Se ha convertido en el empresario más famoso de la Costa del Sol. Algunos conocen parte de su trayectoria, otros lo identifican simplemente como el hombre del Villa Padierna, el señor del castillo, el dueño del hotel que tiene la papeleta de responder a las exigencias del descanso de la primera dama. La responsabilidad no le arredra, pero le ha cambiado la vida. Al menos, en lo inmediato. En los últimos siete días, su teléfono suena con una frecuencia histérica, casi siempre con el mismo telón de fondo: las vacaciones de los Obama.

El nombre de Ricardo Arranz se ha convertido en sinónimo de turismo. La asociación con Marbella resulta inevitable. Se le ve aparecer en una esquina del televisor y enseguida llegan las palabras césped, confort, piscina, veraneo de alta gama. Unas referencias que, sin embargo, están muy lejos de sus primeros pasos. El padre del Villa Padierna no nació en un cinco estrellas, ni en un spá, ni tan siquiera en la playa. Su infancia no hay que buscarla entre las redes de los pescadores, sino en una finca de Burgos. «Mi familia tenía tierras en Aranda del Duero y se dedicaban a la agricultura y la ganadería», recuerda.

Ricardo no ha perdido el acento. Dice que se siente malagueño y la cronología le avala. También las decisiones. A los 19 años se le planteó la posibilidad de elegir destino para sus estudios universitarios. Lo tenía claro. Ni Bilbao ni Barcelona ni Madrid. Lo suyo era Málaga.

En la Facultad de Económicas, que entonces pertenecía a la Universidad de Granada, permaneció hasta doctorarse. En este punto, parece que su biografía se revela con mayor evidencia, que es perfectamente natural que alguien titulado en la Costa del Sol opte por el turismo y fantasee desde niño con la construcción de palacios, pero no es el caso. A la carrera de Ricardo Arranz le quedaban todavía giros e imprevistos profesionales para situarse en línea recta al Villa Padierna y la visita de los Obama.

Su primer proyecto fue una empresa de seguridad privada, que acabó trabando alianza con Prosegur. Cuenta que entonces ni tan siquiera imaginaba una vida tan cercana a la industria turística. ¿Se arrepiente? Asegura que no, que se ha divertido mucho, que ha tenido suerte, aunque nadie le ha regalado nada.

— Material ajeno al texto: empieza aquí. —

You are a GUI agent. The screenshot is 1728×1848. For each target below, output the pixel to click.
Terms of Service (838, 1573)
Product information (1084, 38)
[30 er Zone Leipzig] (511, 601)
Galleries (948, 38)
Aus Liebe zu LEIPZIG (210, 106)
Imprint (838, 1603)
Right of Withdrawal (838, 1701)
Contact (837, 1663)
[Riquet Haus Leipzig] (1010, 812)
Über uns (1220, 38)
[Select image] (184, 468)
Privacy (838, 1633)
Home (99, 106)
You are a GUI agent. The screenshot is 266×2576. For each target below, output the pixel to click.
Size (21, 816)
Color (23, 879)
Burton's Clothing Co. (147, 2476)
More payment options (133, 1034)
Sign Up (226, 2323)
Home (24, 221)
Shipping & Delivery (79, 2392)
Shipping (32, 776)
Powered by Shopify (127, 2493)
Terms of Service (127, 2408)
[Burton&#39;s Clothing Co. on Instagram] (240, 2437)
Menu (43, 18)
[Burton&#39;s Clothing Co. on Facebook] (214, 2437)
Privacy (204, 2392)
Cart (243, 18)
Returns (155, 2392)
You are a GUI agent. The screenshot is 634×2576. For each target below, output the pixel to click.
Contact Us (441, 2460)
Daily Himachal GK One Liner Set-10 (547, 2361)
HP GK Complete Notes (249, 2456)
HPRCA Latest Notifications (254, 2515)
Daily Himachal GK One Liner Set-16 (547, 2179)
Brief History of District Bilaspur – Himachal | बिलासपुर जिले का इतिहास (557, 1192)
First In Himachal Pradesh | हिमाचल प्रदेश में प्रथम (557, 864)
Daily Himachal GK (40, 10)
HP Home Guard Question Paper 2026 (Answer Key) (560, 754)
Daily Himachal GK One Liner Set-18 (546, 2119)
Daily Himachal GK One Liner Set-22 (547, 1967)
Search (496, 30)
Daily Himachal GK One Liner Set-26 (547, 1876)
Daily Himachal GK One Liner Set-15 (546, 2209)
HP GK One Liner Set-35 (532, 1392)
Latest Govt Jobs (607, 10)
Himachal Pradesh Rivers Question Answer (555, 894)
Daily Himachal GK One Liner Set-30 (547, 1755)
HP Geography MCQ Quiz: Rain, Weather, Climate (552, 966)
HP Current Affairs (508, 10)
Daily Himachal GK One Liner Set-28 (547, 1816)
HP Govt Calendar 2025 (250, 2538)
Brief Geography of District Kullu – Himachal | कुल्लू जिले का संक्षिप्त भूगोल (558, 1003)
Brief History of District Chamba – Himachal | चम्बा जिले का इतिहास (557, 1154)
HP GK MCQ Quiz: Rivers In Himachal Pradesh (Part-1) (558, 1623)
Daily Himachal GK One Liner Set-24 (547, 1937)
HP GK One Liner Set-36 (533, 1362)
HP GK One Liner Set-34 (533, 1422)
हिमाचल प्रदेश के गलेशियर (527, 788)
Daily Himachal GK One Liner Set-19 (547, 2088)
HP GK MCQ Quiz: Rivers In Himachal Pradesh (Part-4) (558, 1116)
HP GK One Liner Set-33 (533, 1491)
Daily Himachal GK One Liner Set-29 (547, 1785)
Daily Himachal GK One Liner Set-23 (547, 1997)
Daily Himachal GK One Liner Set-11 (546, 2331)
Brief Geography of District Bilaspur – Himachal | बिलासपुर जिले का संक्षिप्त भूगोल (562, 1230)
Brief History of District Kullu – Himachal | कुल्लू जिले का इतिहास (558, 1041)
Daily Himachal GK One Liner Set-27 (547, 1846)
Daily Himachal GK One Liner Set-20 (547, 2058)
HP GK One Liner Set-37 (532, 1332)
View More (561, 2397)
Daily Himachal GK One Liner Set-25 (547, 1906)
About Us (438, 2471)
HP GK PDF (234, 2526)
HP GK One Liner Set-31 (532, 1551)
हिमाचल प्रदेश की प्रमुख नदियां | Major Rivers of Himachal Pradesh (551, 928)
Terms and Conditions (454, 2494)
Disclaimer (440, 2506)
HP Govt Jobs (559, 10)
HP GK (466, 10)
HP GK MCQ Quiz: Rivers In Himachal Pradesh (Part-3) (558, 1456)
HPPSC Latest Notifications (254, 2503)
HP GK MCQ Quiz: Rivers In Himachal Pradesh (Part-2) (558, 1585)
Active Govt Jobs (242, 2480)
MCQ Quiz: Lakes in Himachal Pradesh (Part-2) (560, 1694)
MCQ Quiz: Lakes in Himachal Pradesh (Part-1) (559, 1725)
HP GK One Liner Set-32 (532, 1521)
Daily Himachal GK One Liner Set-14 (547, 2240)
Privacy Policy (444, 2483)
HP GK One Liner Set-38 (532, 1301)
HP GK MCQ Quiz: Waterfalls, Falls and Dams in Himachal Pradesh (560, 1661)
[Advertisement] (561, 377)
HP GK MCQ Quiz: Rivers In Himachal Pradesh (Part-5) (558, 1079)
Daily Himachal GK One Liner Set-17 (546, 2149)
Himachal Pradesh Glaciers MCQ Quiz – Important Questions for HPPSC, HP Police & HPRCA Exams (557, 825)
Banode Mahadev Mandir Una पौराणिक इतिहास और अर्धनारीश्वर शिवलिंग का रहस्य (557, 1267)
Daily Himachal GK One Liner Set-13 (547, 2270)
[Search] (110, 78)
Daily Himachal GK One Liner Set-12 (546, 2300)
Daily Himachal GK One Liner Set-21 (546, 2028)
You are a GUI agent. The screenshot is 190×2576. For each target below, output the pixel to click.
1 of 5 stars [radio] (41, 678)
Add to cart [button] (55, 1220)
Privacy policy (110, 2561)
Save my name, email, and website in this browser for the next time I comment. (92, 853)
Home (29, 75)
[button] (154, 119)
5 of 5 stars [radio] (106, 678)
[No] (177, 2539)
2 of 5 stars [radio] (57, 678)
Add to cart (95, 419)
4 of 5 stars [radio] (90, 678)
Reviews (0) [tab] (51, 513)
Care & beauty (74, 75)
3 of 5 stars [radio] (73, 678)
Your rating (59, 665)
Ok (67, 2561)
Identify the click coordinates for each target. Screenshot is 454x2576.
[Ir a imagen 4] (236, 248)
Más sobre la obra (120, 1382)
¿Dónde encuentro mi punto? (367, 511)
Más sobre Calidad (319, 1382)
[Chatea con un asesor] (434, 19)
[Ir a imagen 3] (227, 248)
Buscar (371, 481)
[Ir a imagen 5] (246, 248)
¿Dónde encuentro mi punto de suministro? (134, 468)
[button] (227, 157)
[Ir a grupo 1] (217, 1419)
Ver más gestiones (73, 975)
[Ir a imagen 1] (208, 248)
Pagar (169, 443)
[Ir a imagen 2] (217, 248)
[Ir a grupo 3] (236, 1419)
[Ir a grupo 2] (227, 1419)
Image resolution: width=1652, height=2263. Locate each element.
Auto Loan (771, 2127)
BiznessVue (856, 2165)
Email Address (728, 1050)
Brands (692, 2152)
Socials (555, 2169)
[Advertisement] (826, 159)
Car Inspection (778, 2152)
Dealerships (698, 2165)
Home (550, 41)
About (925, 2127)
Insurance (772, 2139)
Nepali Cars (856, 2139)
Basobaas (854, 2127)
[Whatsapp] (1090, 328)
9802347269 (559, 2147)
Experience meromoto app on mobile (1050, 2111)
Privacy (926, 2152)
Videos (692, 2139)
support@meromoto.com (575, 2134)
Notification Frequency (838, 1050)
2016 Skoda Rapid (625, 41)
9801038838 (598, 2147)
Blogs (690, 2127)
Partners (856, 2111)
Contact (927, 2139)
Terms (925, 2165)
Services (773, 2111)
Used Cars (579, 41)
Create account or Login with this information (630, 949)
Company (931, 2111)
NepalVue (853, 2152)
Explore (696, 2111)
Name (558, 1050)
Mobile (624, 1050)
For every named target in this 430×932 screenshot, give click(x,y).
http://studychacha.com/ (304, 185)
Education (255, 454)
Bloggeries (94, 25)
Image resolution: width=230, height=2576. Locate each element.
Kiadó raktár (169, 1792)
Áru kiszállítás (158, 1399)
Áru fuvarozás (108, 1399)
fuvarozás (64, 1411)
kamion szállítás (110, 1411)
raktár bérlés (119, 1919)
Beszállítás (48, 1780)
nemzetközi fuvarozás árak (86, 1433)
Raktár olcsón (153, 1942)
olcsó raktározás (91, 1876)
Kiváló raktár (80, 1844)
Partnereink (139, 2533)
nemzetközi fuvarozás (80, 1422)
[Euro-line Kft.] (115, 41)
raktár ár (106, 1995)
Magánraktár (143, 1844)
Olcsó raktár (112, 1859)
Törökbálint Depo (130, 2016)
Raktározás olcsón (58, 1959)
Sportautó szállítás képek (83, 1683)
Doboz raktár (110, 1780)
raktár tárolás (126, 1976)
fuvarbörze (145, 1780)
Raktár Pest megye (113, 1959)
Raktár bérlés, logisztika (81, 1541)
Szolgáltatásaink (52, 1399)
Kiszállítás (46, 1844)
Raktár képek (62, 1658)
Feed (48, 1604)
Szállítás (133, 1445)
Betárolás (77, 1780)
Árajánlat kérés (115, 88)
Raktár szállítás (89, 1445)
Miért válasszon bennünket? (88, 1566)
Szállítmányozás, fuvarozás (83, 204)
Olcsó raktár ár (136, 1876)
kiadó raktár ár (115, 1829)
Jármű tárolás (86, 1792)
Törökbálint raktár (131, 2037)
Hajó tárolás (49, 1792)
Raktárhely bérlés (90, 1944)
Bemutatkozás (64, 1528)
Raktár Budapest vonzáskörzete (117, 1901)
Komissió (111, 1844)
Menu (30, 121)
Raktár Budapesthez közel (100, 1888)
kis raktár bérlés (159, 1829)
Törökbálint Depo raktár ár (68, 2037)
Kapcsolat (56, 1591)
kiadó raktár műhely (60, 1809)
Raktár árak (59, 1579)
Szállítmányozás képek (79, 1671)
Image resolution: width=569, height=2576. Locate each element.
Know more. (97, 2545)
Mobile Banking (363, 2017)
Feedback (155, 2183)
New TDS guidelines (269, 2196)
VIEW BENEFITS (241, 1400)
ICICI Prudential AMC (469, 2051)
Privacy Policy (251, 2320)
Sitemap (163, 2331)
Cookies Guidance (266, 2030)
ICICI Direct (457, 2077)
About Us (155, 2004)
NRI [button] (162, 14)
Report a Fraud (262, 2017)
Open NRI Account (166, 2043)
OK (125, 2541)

El vínculo con los escenarios de Marbella le vino de la mano del negocio inmobiliario. Su olfato profesional le acercó al ladrillo en compañía de un socio sobradamente conocido en el sector de la alimentación: Tomás Pascual. El de la empresa homónima, el de los productos lácteos. Juntos edificaron algunas de los pagos más selectos de la Costa del Sol, aunque finalmente decidieron continuar con el negocio por separado. Arranz confiesa que sus intereses no se fundamentan en la gestión hotelera, a pesar de contar con empresas de tan buen predicamento como el balneario de Carratraca. «En principio el Villa Padierna era una forma de dar prestigio a las urbanizaciones colindantes», explica.

Eso no quita que el establecimiento forme parte de su vida, tanto desde una perspectiva rotundamente profesional como biográfica. El hotel lleva la marca de su mujer, la marquesa de Padierna, nacido en el céntrico edificio de La Buganvilla, todavía en pie, pese a la tosquedad de algunos responsables de urbanismo y sus correligionarios.

Del asunto Obama, el empresario extrae una lección que hace extensible al conjunto de la Costa del Sol. El futuro, sostiene, está en el turismo de élite, el único capacitado para dejar atrás a la cada vez más abultada grey de competidores emergentes. «Cuando hicimos el Villa Padierna decían que era una inversión demasiado alta, pero gracias a hoteles como éste podemos seguir contando con personalidades como los Obama».

A Ricardo Arranz le cuesta ocultar su fascinación por las luminarias de Marbella. Se declara en deuda con los empresarios que precedieron a su generación en la industria de la construcción y el turismo. Sus pasiones no expiran en el ladrillo y la arquitectura de las habitaciones. Le interesan los deportes y, sobre todo, su fundación de arte, que ya ha restaurado más de 5.000 piezas, generalmente de impronta clásica, aunque también pintura malagueña del siglo XIX. Además, claro está, de sus cuatro hijos. «Es interesante verlos crecer siendo un padre tan mayor». Que no engañe, tiene 60 años. Y en apenas unas horas estrechará su mano con la de la mujer que duerme en la pieza más selecta de la Casa Blanca.